[Idr] Some comments on draft-spaghetti-idr-bgp-sendholdtimer-09

Jeffrey Haas <jhaas@pfrc.org> Tue, 07 March 2023 22:23 UTC

Date: Tue, 07 Mar 2023 17:22:40 -0500
From: Jeffrey Haas <jhaas@pfrc.org>
To: draft-spaghetti-idr-bgp-sendholdtimer@ietf.org, idr@ietf.org
Message-ID: <20230307222240.GA16033@pfrc.org>
MIME-Version: 1.0
Content-Type: text/plain; charset="iso-8859-1"
Content-Disposition: inline
Content-Transfer-Encoding: 8bit
User-Agent: Mutt/1.5.21 (2010-09-15)
Archived-At: <https://mailarchive.ietf.org/arch/msg/idr/u_1u4fa3JpHHvwBzVYTEde8IDFg>
Subject: [Idr] Some comments on draft-spaghetti-idr-bgp-sendholdtimer-09
Precedence: list

Authors,

Here's some comments on your proposal:

In general, the draft will take a tone that the situation where the
sendhold-timer feature is required because of "attacks".  I don't think that
serves to illustrate the scenario.

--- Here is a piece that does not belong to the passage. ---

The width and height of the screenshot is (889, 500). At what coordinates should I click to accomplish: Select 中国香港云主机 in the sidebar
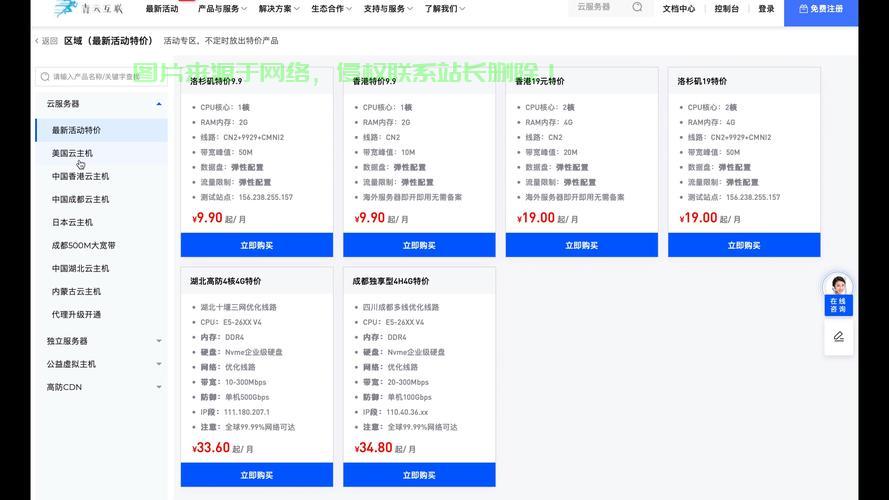pyautogui.click(x=80, y=176)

It is also likely to bring undesired
and poorly focsued attention from our security-minded people in the IETF.
I'd suggest restraining your comparisons to clogged pipes at most. :-)

Another general thought is the document is currently written solely with the
thought that the only desired action is to bounce the session.  While I
agree that this is probably the most desired case for long-stalled sessions,
have you given any consideration to permitting the mechanisms solely to
raise an alarm and permit manual intervention?  For short timers, this may
be more desirable than aggressively bouncing a session in some
circumstances; e.g. the remote side is undergoing an upgrade and has
intentionally stalled the session.

One detail that could use some expansion is more detail as to when you bump the
MsgSent (noted below) counter.  While you might consider it obvious that it
should be bumped only when the entire BGP PDU is put into the socket, you'd be
surprised at what some other people are likely to decide is fine.  This
clarifies the partial writes of the PDU scenario.

Finally, before the misc. comments, while it's not your proposal, it might be
useful to contrast this vs. tcp user-timeout.  (Ignoring the inconsistent
support in various stacks.)  That mechanism works at a much finer level of
granularity than your proposal in the sense that any unacknowledged TCP state
within the user-defined time can result in the session being dropped.  For your
proposal, you're relying on counters being reset on PDU boundaries:
- This means that in the face of large PDUs (max 4k without extension), and
  sluggish receivers, it may be difficult to reset the sendholdtimer.
- By contrast, sluggish but still moving receivers won't trip the user time out
  feature as much.
- As RFC 8654 gets deployed in the future, this constrast will become more of an
  issue.

Misc comments:

11	Abstract

13	   This document defines the SendHoldTimer session attribute for the
14	   Border Gateway Protocol (BGP) Finite State Machine (FSM).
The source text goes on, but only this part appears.